I am the leader of our chapter of J Street U – the college arm of J Street, the American pro-Israel pro-peace group. As a co-sponsor of the event, we were told explicitly that this event was intended to be apolitical. Meaning, in effect, that there should be no discussion of the Israeli-Palestinian conflict, or the peace process in general. The goal of the organizers was to avoid creating an environment that could potentially elicit “anti-Israel sentiment.”

This type of event happens at campuses all across the country.

At the University of Michigan every year they have Israel Birthday Bash where the mainstream pro-Israel group sets up a big moon-bounce in the center of campus and distributes falafel and cake – along with facts about Israel’s achievements and history. Recently at the University of Maryland they celebrated Israel Fest, pitched as “a celebration of Israeli culture with free food, camel rides, inflatable activities, face painting, and more!”

There is nothing wrong with celebrating Israel’s successes, but doing so is only one part of the broader picture of how we should engage with Israel, and the way these successes are presented inevitably carries with it political implications.

All too often, events that are framed as “cultural” partner with national organizations that have explicit political agendas. I watched as pamphlets were distributed at our Israel Fair that reported on Israel’s human rights record, Israeli LGBT tolerance and Arab voting rights. Maps of Israel were disseminated. Fact sheets were passed out about the Israeli Defense Force and Israel’s humanitarian aid to other countries. I do not oppose these topics being discussed, however I reject the claim that these are somehow “not political.” They are.

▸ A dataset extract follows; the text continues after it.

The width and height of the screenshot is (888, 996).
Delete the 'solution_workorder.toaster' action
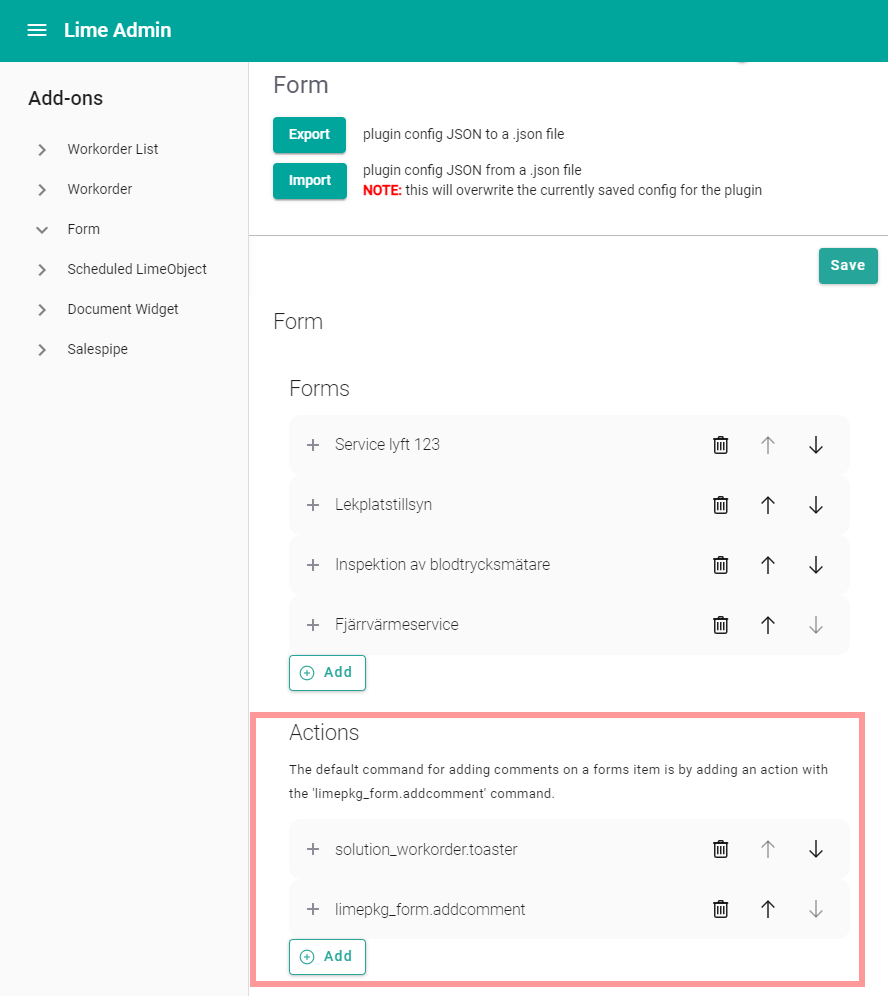click(721, 848)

One popular handout used on college campuses, including mine, is the StandWithUs “Pocket Facts” booklet.  Some “facts” from this booklet:

  • “Israelis resettled lands their families had owned in the West Bank, where Jews had lived for millennia until the 1948 War when they were expelled.”
  • “Iranian leaders are racing to build nuclear weapons.”

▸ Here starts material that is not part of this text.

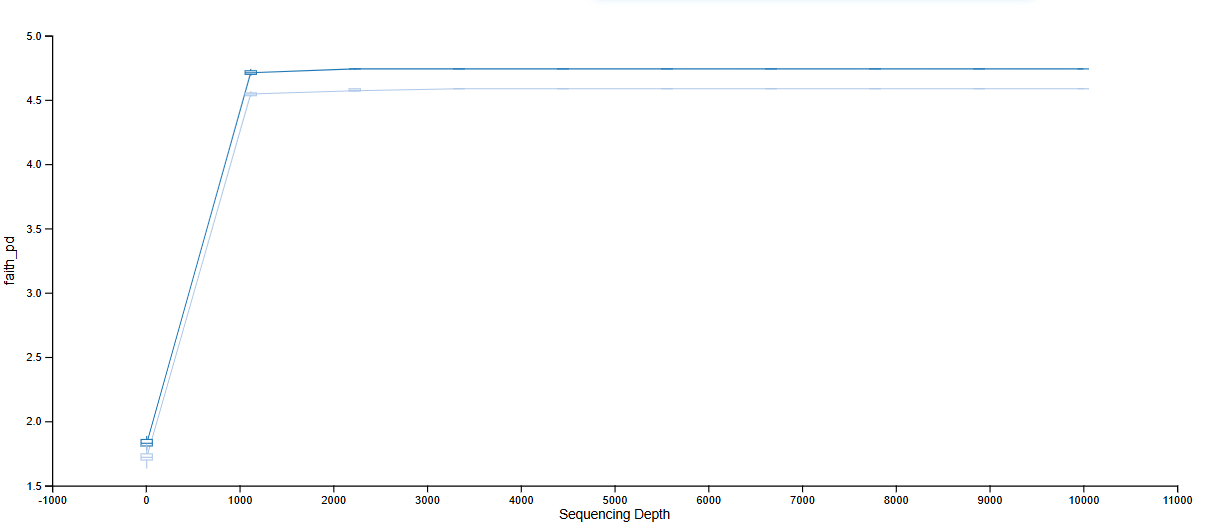Click the y-axis tick label 5.0

click(x=34, y=37)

When the Chief of Staff of the Israeli military, Lt. Gen. Benny Gantz, says that Iran is likely not building a weapon, it is not a fact to say Iran is “racing to build nuclear weapons.” It might be a mainstream opinion, but it is certainly not a settled fact. When the Israeli Supreme Court has ruled repeatedly, in accordance with the law, that numerous settlements in the West Bank are built on Palestinian land, or land with contested ownership because it was not farmed by anyone for a certain number of years, it is not a fact to say that settlements are categorically built on land once owned by Jews, as implied by the StandWithUs literature. Let us be intellectually honest. These statements are opinions.

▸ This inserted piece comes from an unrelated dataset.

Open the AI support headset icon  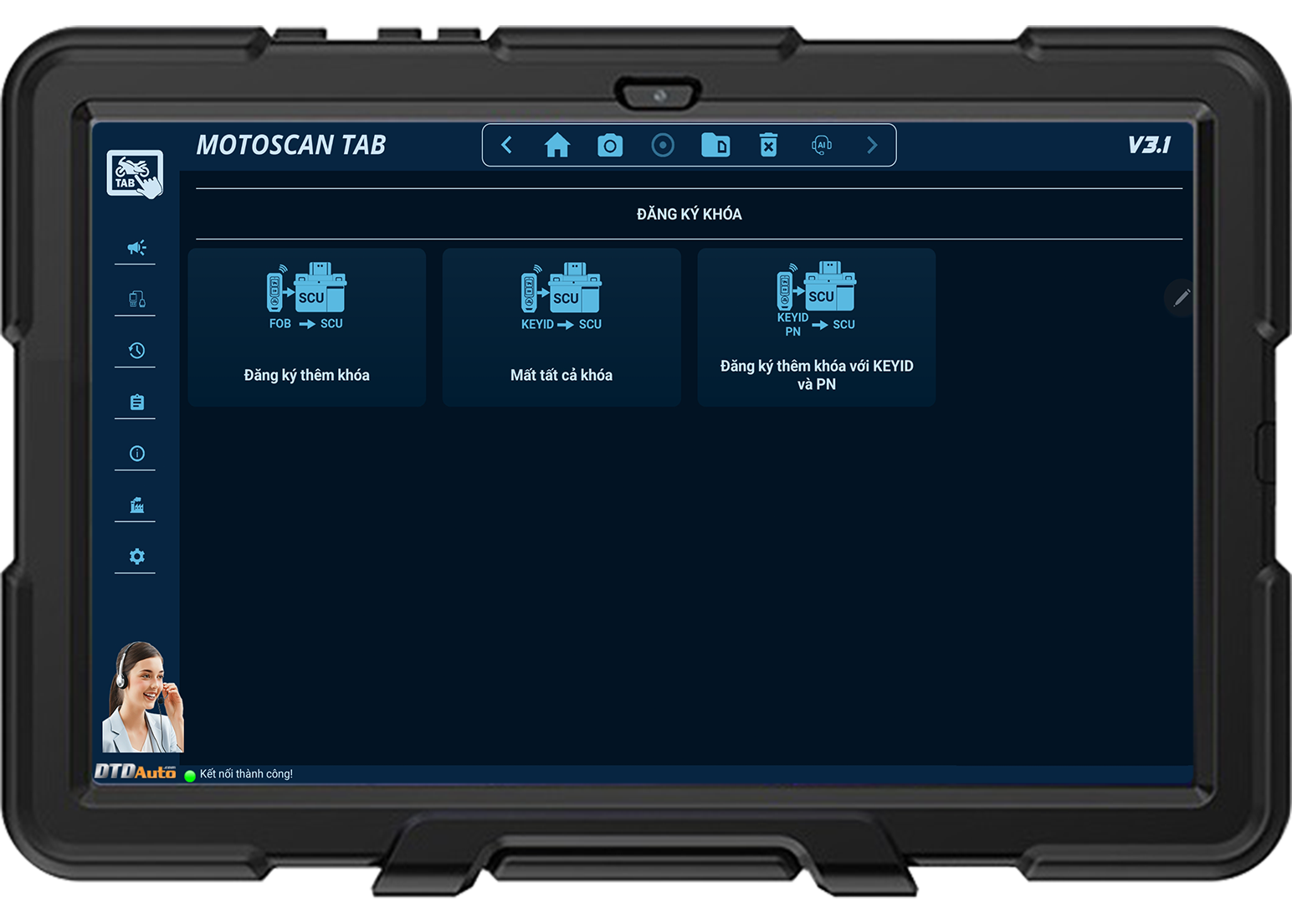(822, 146)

Israel fairs are great. We should have them. But they should also directly address the political situation Israel faces. And if they opt not to, we must acknowledge that these fairs are still political. Even when we engage in discussions about Israel’s technological achievements or their treatment of the LGBT community, we must be open about the political nature of these things. Politics does not have to be a dirty word.

More importantly, we’re not doing Israel any good by avoiding the peace process. We should be talking about the two-state solution, Hamas and the Palestinian Authority, Israeli settlements, and rocket attacks. All of these are crucial elements in envisioning and understanding Israel and its future. We should embrace the complexity, and give people actual answers instead of pretending that these issues don’t exist. This is how we can do justice to Israel, get more people involved in pro-Israel activism and show students that we trust them to be smart people.

Pro-Israel advocates cannot shield college students from the conflict. Students will read about it in newspapers. They will watch documentaries they find on Netflix. It is unavoidable. But let’s be proactive and embrace the challenges head on, precisely at a campus-wide event created to learn about Israel. We can provide people with the opportunity to develop a real, deep relationship with Israel, not just one that’s based on a universal love of falafel.